▸ WHAT TO WORK ON: When you copy from the entries that follow, take only the lines from the one with "Open the Tools menu" down to the one with "Task: Delete the Behavioral skill category", keeping both ends and dropping every picture.

Stored data:

=-=-=-=-=

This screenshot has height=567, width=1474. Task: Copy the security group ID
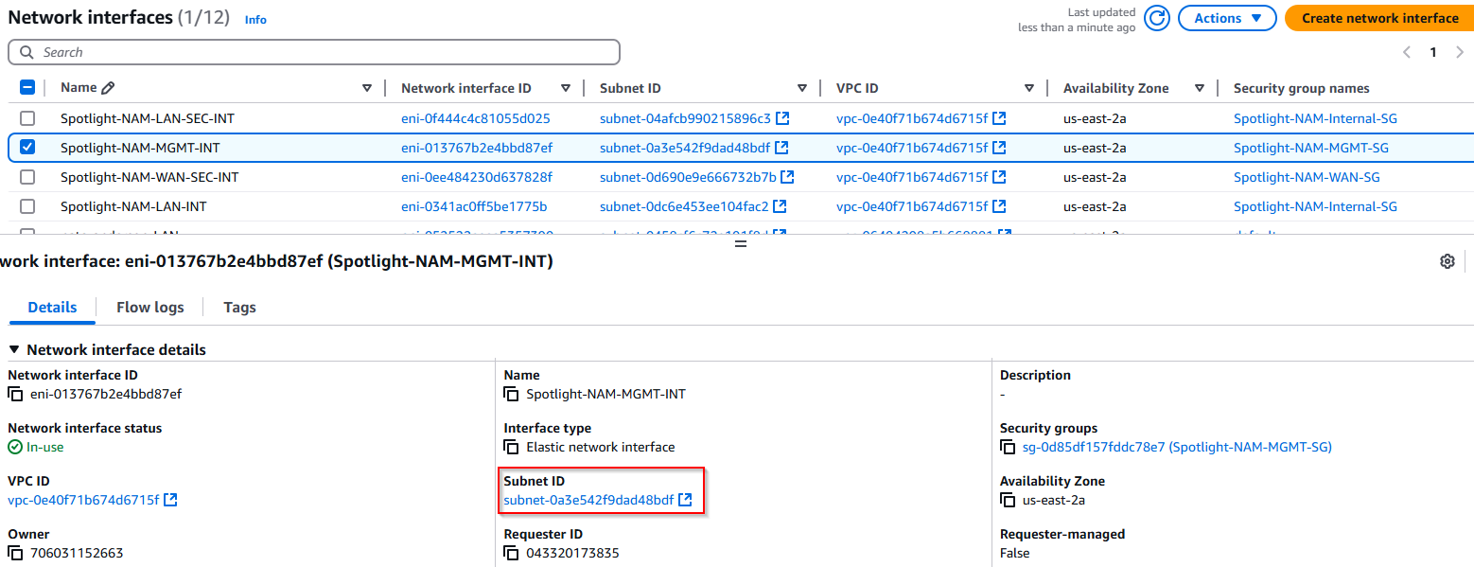[1008, 447]
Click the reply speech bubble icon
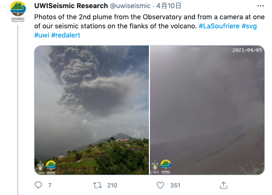The image size is (272, 195). (x=38, y=185)
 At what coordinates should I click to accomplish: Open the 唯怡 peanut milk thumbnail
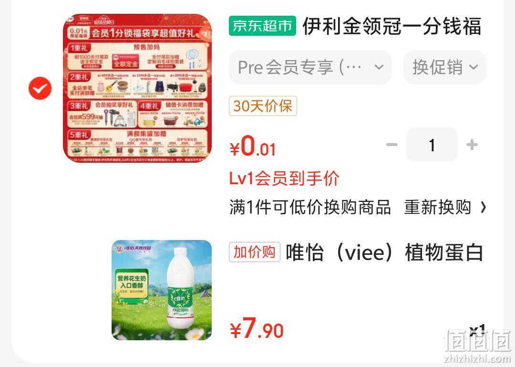(x=162, y=290)
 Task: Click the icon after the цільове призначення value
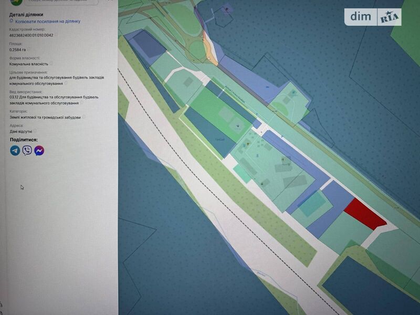67,83
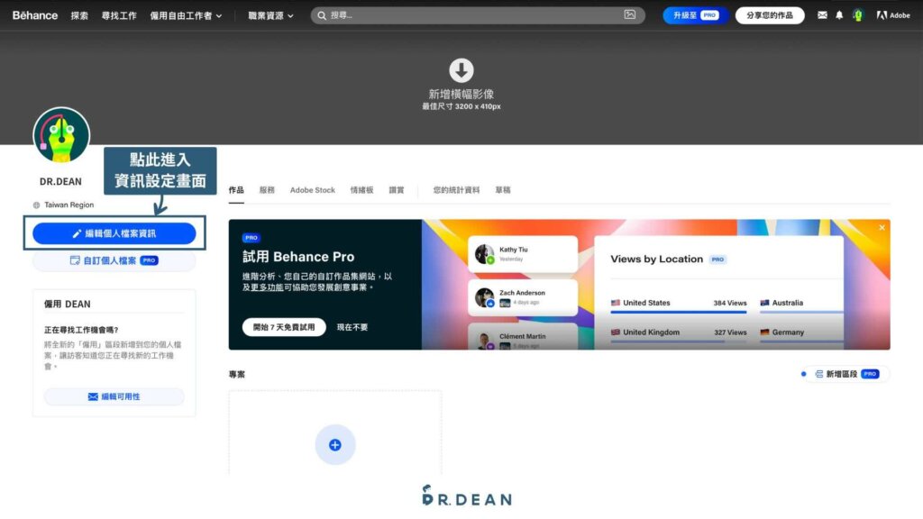This screenshot has width=923, height=519.
Task: Open the 探索 menu item
Action: [79, 15]
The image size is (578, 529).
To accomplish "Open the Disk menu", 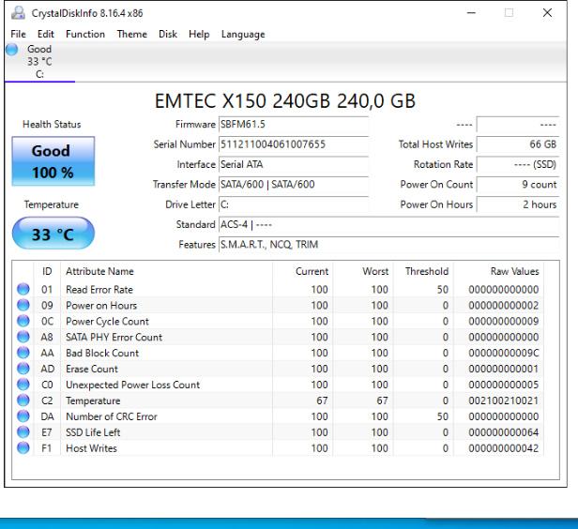I will click(169, 35).

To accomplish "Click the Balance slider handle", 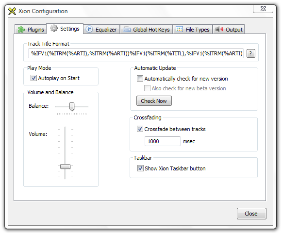I will (72, 106).
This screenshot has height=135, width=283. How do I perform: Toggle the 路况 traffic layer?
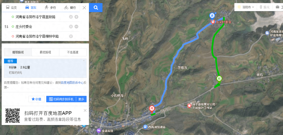[x=265, y=7]
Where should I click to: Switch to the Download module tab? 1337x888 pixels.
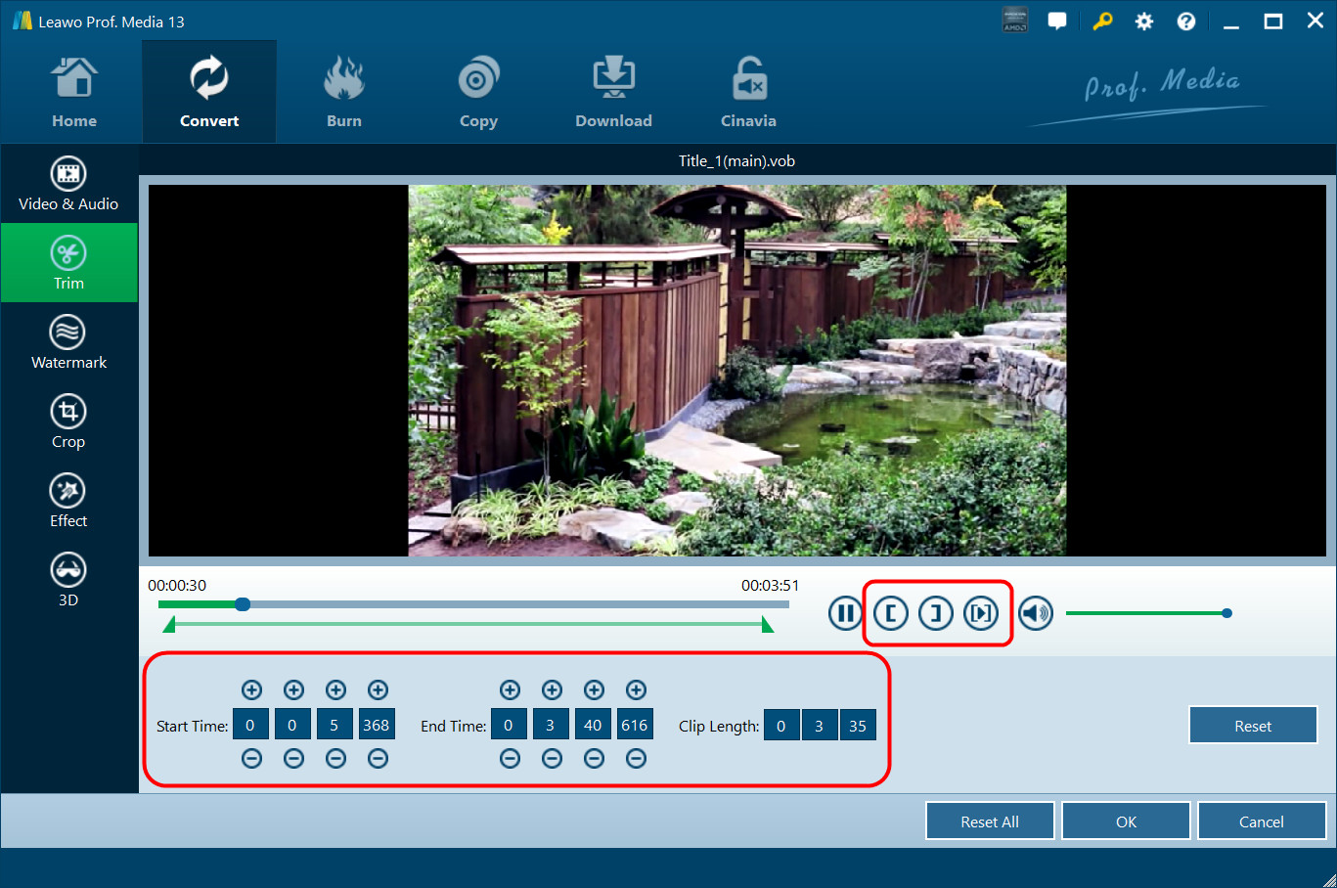coord(613,93)
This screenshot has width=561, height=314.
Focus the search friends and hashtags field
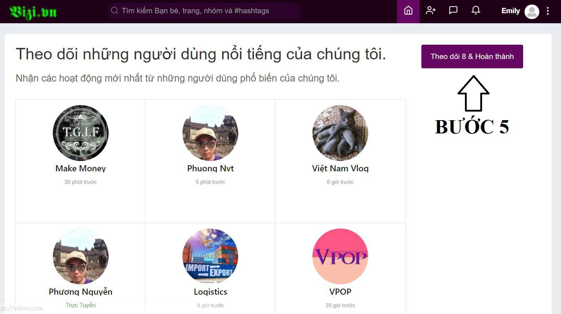click(207, 11)
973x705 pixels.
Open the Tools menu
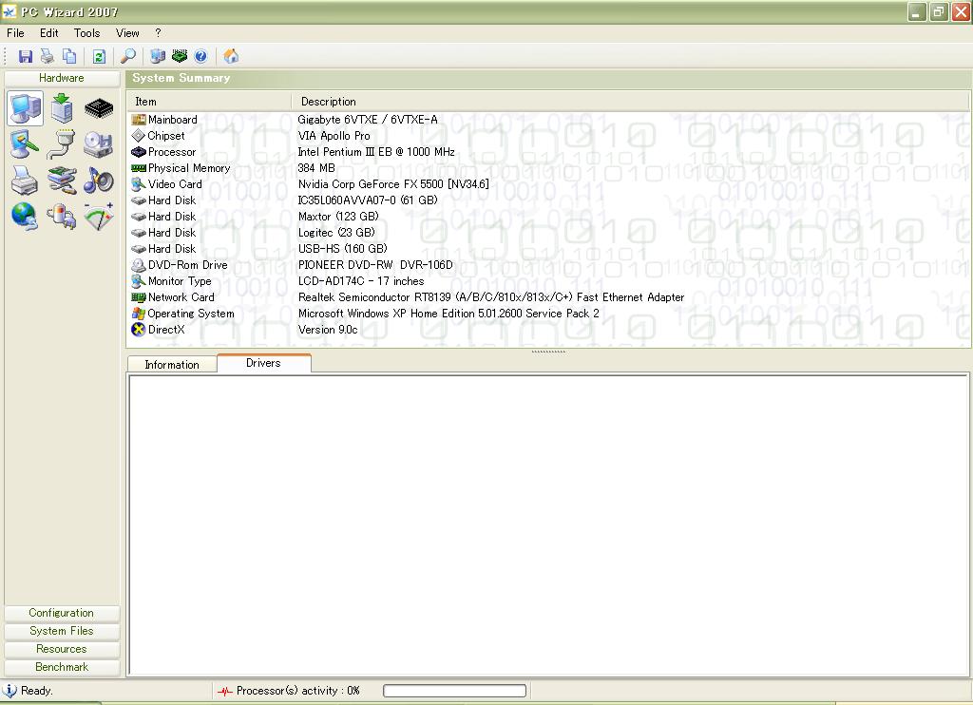tap(86, 32)
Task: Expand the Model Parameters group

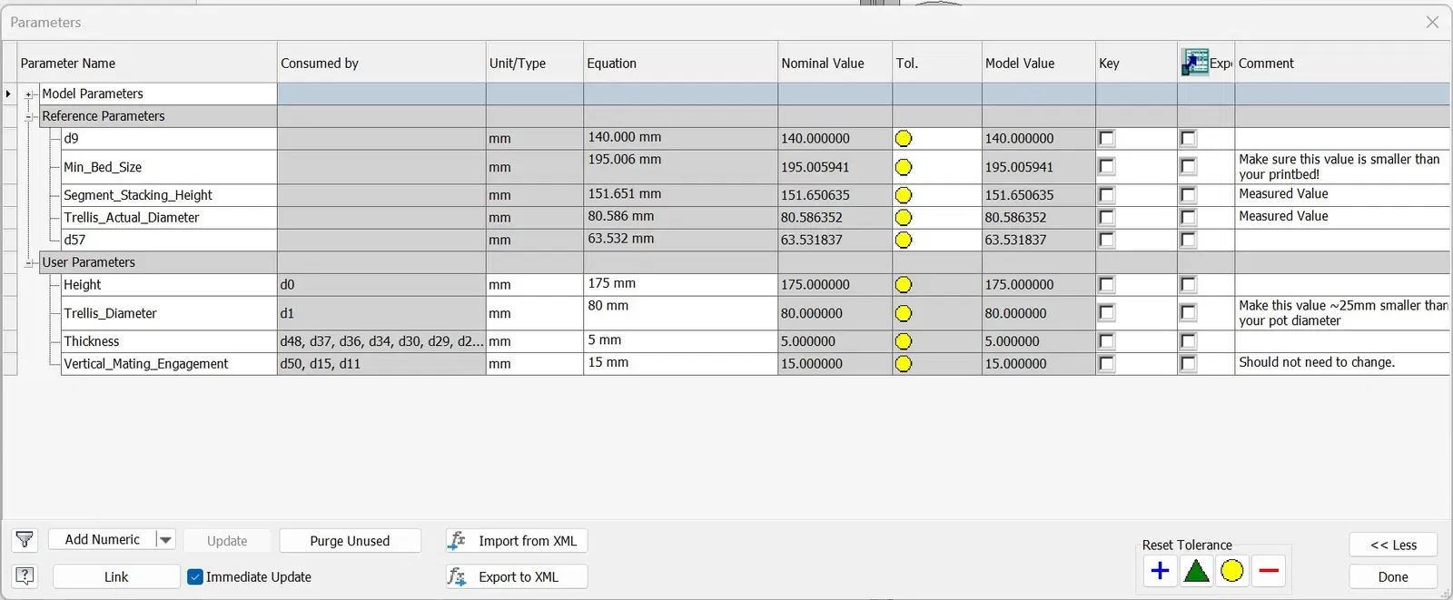Action: 29,94
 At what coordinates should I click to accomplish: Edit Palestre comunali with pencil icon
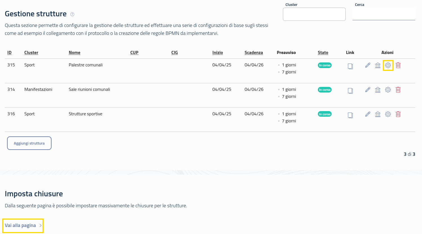click(x=368, y=65)
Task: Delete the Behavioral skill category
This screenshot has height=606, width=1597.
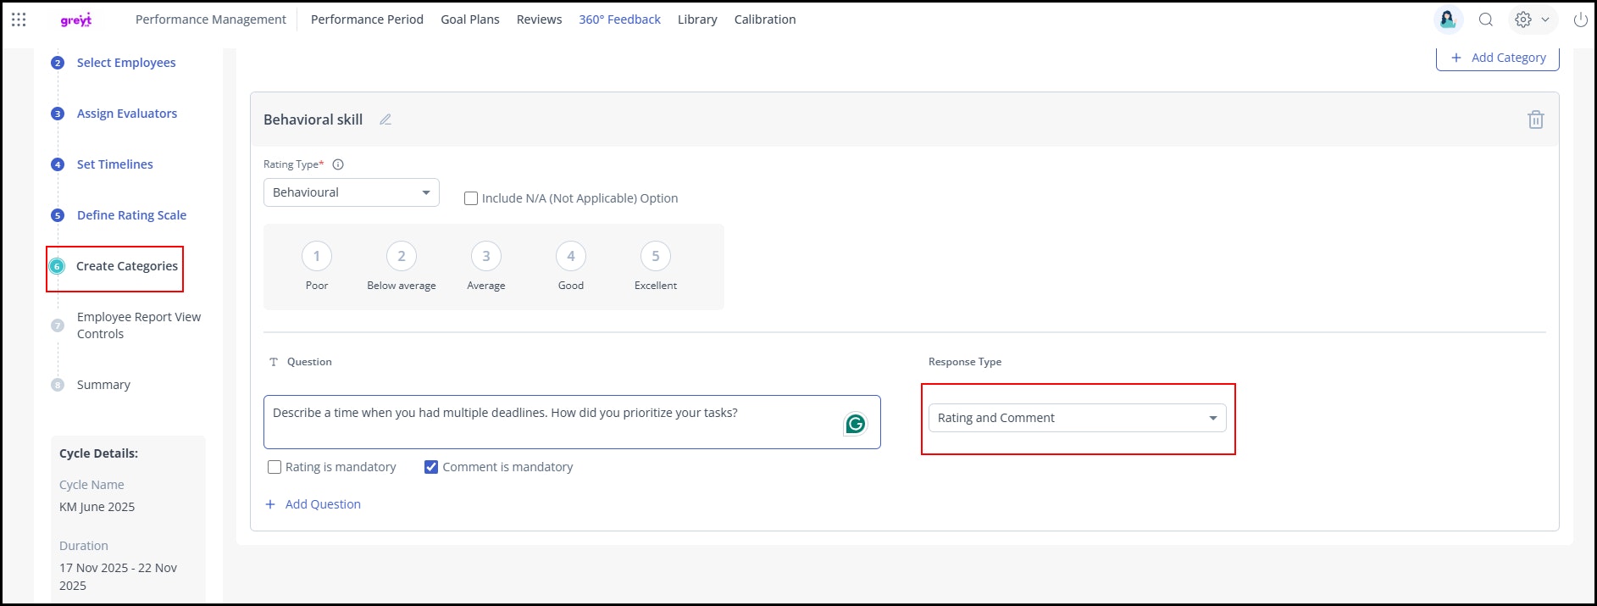Action: (x=1535, y=120)
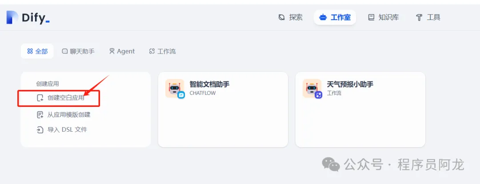Viewport: 480px width, 184px height.
Task: Click the 智能文档助手 robot avatar
Action: (x=175, y=89)
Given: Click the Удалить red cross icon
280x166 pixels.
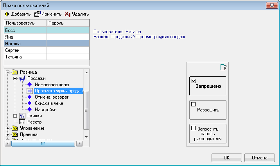Looking at the screenshot, I should [x=68, y=14].
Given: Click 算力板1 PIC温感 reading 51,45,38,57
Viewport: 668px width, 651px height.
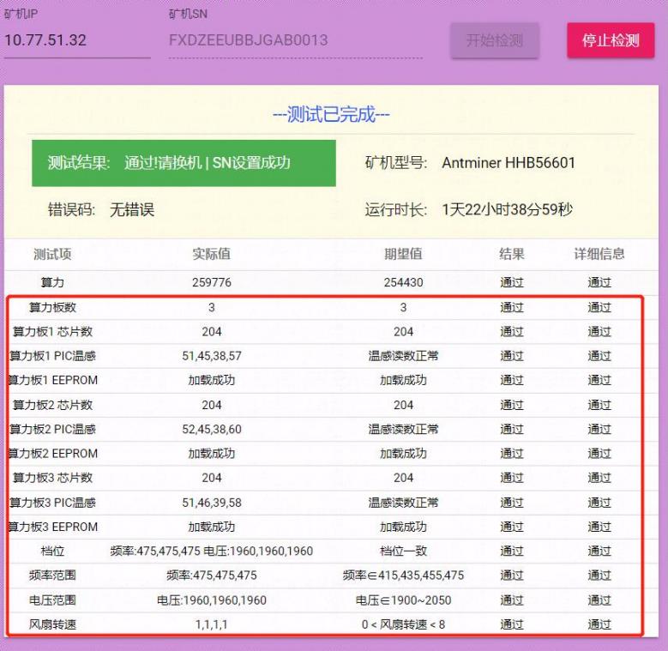Looking at the screenshot, I should point(211,356).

=-=-=-=-=

▸ SOLUTION TO THIS EXERCISE:
Open the Tools menu
tap(86, 32)
Task: Expand the Model Parameters group

Action: 29,94
 At what coordinates should I click to accomplish: Edit Palestre comunali with pencil icon
click(x=368, y=65)
Task: Delete the Behavioral skill category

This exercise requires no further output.